- _Text segment_
· · ·
Decentralized governance a way forward for hospitals – but context is key

Hospitals in Europe face many challenges, including increasing cost pressures, technological changes and the shifting burden of disease, not to mention growing patient expectations. A new policy brief has been released by the European Observatory on Health Systems and Policies, exploring the experience of 10 European countries using decentralized governance models to help hospitals adapt to increasing pressures and better meet the needs of patients.

The movement to increase autonomy in hospitals comes as a result of increased political pressure to restructure traditional governance mechanisms, enabling hospitals to not only increase efficiency through local purchasing preferences, but also to be more flexible in meeting the needs of the local population and offering more people-centred services.

The policy brief, which includes case studies from Denmark, England, Finland, France, Germany, Italy, Netherlands, Scotland, Spain and Sweden, includes several different approaches to decentralized hospital governance. It also presents examples of how some commonly encountered barriers, such as inequity between areas of authority, and the loss of the economic benefits that scale can bring to centralized models, can be overcome through the collaboration of subnational bodies in coordinating their investment and planning.
· · ·
- _Dataset entries_
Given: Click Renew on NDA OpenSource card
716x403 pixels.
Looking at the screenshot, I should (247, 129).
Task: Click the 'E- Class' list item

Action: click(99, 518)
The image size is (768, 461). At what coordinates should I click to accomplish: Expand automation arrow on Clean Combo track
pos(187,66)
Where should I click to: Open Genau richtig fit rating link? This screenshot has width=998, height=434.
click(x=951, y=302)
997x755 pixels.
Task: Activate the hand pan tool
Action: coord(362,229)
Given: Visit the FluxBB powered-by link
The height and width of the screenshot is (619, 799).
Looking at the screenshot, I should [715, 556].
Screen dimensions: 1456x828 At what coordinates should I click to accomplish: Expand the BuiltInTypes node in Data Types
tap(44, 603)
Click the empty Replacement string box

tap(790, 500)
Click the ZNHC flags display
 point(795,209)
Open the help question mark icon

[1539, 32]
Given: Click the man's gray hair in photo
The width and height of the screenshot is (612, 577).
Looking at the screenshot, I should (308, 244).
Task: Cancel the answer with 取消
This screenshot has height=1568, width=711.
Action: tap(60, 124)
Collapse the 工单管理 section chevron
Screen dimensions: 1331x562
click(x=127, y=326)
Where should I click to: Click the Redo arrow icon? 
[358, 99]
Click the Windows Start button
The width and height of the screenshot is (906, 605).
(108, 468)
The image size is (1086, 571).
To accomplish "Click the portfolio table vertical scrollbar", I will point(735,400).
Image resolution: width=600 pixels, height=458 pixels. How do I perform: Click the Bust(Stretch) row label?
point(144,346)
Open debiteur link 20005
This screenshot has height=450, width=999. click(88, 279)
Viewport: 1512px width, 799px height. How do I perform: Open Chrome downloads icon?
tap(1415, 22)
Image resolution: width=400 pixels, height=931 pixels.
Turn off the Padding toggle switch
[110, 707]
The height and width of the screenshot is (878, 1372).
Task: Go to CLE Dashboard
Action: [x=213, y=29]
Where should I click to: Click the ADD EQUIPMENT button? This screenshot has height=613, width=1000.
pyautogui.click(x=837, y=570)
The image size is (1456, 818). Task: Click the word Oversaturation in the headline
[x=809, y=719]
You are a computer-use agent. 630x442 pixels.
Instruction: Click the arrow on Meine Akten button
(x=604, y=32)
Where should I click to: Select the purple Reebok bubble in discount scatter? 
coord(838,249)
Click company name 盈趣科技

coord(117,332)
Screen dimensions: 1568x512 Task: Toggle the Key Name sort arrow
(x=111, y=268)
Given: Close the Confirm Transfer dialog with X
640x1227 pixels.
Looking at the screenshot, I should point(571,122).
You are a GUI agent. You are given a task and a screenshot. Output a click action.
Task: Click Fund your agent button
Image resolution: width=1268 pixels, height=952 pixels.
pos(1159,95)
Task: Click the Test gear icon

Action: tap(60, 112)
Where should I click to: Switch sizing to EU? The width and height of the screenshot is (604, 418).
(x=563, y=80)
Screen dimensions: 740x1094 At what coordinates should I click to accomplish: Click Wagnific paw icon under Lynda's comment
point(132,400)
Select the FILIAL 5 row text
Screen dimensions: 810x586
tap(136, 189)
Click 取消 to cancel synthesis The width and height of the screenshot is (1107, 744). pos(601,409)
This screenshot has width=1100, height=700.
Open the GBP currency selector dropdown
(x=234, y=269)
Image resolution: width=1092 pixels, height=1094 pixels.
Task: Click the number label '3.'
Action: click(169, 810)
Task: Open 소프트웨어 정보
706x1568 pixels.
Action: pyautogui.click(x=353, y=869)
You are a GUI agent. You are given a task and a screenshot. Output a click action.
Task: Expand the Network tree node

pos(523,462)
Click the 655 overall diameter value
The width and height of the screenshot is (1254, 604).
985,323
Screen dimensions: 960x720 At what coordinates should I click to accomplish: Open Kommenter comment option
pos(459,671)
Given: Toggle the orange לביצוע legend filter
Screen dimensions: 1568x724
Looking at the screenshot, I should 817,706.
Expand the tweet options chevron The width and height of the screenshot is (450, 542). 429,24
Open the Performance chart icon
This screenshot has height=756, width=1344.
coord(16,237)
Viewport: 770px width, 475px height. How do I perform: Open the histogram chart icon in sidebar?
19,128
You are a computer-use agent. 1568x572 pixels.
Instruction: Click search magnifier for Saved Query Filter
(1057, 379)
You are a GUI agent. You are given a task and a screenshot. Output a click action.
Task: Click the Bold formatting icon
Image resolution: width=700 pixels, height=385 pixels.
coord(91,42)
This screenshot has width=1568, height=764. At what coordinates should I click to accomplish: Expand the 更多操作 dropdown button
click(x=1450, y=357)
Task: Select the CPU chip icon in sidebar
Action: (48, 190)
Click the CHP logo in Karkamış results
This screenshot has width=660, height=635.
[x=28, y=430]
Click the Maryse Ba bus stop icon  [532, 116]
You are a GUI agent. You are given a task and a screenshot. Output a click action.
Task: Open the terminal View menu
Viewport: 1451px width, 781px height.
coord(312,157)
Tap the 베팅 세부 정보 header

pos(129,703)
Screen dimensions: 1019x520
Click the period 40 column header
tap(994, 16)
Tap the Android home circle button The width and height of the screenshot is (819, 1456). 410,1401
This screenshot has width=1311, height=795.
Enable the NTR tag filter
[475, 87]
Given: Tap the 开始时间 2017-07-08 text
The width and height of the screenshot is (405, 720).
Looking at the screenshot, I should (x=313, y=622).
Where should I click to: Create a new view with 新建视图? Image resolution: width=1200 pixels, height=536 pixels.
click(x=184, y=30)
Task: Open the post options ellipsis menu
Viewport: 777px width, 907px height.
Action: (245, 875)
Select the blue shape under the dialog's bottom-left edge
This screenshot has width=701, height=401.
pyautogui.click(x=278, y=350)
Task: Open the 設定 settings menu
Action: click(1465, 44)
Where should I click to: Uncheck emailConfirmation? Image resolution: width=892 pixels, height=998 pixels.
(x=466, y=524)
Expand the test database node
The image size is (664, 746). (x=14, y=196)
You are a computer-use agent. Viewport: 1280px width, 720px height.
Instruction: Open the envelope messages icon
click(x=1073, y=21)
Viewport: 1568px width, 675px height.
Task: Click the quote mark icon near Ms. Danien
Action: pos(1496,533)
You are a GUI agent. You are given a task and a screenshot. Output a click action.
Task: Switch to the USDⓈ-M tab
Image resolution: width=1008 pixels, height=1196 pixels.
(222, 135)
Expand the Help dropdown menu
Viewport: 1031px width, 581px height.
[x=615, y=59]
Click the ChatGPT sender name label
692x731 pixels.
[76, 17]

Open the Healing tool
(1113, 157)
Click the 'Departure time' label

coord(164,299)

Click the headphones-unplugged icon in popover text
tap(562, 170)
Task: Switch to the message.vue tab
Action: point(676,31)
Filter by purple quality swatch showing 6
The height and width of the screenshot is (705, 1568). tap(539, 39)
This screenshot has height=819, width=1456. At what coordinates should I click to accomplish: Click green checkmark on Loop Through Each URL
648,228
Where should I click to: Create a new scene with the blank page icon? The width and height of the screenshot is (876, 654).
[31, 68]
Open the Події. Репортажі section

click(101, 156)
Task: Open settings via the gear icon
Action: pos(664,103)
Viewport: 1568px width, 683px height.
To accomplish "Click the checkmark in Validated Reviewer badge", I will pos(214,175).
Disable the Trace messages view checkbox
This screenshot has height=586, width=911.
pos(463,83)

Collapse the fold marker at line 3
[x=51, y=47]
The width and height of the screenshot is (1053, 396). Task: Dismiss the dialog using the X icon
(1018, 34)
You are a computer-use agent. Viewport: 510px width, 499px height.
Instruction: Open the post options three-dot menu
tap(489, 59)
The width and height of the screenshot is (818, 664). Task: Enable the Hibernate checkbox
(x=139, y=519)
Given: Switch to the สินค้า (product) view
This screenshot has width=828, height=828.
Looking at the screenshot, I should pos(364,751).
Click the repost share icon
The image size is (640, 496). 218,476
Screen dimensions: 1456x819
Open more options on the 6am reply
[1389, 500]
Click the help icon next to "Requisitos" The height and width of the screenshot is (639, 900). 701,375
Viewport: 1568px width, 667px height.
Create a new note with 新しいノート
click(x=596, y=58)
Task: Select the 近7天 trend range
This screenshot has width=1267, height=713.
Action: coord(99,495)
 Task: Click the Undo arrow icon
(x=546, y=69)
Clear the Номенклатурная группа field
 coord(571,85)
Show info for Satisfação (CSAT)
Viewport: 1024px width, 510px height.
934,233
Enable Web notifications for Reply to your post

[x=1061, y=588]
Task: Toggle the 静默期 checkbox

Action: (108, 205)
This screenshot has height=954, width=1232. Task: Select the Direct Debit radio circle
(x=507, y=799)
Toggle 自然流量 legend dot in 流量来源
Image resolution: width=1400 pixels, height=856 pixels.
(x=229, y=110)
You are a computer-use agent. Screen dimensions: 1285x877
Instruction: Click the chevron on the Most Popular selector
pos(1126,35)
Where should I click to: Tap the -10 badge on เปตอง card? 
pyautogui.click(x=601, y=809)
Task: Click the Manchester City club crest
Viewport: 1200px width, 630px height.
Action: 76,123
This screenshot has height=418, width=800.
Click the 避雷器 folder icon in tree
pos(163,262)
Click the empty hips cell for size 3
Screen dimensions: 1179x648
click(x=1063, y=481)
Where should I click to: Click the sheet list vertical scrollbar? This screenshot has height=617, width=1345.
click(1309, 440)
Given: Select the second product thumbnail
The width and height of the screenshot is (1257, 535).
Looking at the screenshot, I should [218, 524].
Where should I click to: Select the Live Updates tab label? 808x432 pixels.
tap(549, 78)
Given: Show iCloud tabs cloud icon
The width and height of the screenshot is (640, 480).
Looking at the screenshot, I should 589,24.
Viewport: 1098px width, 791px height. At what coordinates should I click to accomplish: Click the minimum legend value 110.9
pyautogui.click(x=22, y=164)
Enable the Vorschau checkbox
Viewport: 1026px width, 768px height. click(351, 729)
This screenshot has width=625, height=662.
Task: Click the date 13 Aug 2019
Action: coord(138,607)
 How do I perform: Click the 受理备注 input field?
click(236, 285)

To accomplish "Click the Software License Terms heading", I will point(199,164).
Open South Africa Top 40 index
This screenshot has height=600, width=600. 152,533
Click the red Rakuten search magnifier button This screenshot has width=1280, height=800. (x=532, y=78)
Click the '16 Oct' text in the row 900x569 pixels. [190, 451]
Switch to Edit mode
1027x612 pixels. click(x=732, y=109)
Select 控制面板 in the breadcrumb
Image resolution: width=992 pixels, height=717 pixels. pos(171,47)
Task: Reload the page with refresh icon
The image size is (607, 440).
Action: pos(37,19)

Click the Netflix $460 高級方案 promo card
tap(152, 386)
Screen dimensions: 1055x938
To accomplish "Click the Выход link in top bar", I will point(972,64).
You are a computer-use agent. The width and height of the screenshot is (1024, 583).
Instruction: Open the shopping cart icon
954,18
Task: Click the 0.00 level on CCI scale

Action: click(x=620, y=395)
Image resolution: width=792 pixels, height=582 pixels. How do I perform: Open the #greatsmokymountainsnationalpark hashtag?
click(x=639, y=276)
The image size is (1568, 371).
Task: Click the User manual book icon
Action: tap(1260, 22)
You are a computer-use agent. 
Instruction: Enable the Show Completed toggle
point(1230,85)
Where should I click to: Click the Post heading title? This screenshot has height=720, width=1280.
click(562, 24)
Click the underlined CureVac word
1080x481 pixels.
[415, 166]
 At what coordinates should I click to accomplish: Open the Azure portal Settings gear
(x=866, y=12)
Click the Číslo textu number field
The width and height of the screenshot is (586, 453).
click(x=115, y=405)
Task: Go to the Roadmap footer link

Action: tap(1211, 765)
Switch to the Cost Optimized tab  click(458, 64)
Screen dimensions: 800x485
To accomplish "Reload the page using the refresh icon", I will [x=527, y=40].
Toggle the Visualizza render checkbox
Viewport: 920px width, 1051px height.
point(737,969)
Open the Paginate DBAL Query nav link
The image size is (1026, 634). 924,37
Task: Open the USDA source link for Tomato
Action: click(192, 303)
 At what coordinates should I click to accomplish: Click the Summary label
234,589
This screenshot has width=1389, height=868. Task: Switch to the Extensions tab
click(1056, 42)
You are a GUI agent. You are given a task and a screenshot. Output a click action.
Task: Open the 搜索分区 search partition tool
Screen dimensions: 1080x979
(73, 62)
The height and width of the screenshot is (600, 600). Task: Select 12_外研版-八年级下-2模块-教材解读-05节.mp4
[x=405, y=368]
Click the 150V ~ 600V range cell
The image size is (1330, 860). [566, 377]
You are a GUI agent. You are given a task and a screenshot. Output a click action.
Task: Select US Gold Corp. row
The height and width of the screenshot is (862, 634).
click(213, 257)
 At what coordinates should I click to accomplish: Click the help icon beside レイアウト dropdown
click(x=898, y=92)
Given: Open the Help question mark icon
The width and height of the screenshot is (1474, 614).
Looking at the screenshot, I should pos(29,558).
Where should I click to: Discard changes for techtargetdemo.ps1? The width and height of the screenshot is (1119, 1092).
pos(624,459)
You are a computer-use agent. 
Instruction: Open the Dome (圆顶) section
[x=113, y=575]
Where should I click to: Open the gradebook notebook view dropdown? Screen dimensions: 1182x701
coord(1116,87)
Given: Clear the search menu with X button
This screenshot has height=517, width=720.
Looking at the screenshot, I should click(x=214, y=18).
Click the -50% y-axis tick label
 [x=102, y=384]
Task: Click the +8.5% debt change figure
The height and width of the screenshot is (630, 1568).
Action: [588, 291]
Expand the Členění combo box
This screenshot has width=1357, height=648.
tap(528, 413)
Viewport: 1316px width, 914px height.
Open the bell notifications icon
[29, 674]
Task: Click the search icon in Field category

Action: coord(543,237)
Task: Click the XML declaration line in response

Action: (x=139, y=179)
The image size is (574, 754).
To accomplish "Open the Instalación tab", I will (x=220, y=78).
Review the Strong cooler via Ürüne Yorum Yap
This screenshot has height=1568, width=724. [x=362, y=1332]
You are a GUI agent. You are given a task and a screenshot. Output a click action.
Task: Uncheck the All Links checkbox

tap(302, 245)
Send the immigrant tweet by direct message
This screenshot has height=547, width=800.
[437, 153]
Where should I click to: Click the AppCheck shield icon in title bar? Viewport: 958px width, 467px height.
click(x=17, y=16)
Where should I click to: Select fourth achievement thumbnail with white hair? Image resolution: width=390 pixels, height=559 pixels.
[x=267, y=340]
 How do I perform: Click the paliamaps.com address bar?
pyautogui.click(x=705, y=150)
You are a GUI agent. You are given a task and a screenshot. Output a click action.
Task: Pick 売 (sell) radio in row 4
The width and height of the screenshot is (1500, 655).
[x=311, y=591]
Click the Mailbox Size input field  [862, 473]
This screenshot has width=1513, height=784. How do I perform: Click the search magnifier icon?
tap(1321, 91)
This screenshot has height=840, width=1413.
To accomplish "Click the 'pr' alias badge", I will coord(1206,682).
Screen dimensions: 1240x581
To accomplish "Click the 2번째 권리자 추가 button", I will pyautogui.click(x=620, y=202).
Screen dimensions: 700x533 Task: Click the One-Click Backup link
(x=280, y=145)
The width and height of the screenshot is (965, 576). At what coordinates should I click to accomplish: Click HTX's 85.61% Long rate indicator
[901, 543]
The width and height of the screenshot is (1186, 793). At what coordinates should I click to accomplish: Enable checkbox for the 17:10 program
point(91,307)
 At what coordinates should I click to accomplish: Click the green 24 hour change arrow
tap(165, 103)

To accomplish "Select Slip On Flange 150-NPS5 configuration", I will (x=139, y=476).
· · ·
Write the next part of the article on decentralized hospital governance in Europe, starting after its final sentence. The items were taken from a separate source and are unrelated to the article on hospital governance.

- _Written response_
While these examples of success are encouraging, the policy brief does also emphasize the importance of context. Differing institutional arrangements in countries, along with the values underpinning them, inevitably shape what can be achieved from decentralization policies. So while it may not be possible to transfer the experience or model of one country to another, important lessons can still be learned by policy-makers, provided their reforms are tailored to their country-specific challenges and existing institutional systems.